At first glance, the striker and top goal scorer for the GW men’s soccer team appears to be a typical Midwesterner: laid-back and soft-spoken. But on the field, Stadler transforms into a dominant player whose fiery determination is exceeded only by his ultra-cool demeanor late in games.
“He’s got ice water in his veins,” said head coach George Lidster.
The junior has already scored second-half goals to tie the game or take the lead three times this season, including a two-goal, one-man comeback in the final nine minutes of GW’s 2-1 win at Mount St. Mary’s. The key to his heroics, Stadler said, is to “just go out and know you’re going score.”
“Before the season, I set a goal: I wanted to score in every game,” he said.
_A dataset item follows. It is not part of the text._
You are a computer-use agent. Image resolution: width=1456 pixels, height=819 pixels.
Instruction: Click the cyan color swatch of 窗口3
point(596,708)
Stadler hasn’t met that goal, but leading the nation in goals per game is not a bad consolation. Entering the Virginia Tech game last Tuesday, Stadler led the nation in scoring with a 1.29 goals per game average. In that game, however, he started to see a change. Throughout the match, at least one Virginia Tech defender was constantly on “Stadler duty,” hounding him up and down the field. The result: no points, one shot-on-goal and immeasurable frustration for Stadler.
“If my teammates will start scoring too, that will open me up for more opportunities,” Stadler said.
Stadler has scored nine goals, with the rest of the team managing a total of eight. But he still needs more help, something both Stadler and Lidster believe the team is capable of providing.
“We’re a dangerous team,” said Stadler, adding, “We’re fast.”
One of GW’s speedsters is freshman forward Yoni Berhanu, who will return Friday at Xavier after missing two games with an injury.
“Yoni has great speed and he attracts a lot of attention,” Lidster said. “(Stadler’s) got a really good understanding with Yoni, but (Yoni) hasn’t played the last two games,” something Lidster believes has affected the play of Stadler.
Berhanu’s return will help, but teams will increasingly be zeroing in on Stadler. The team will have to find someone else to score, if only to take some defensive attention off Stadler.
The question is who.
Will it be the veteran presence of junior midfielder Erick Perez-Segnini? Or maybe freshman defender Ryan Ruffing will continue to grow. Stadler and Lidster agree that junior forward Mike Rollings is poised to go on a run following his first score against Virginia Tech.
Whoever makes the leap forward will have to adopt Stadler’s goal-scoring mentality.
Stadler said, “When we’re losing, and I have to score a goal or two to get us back in the game, that’s when I play my best.”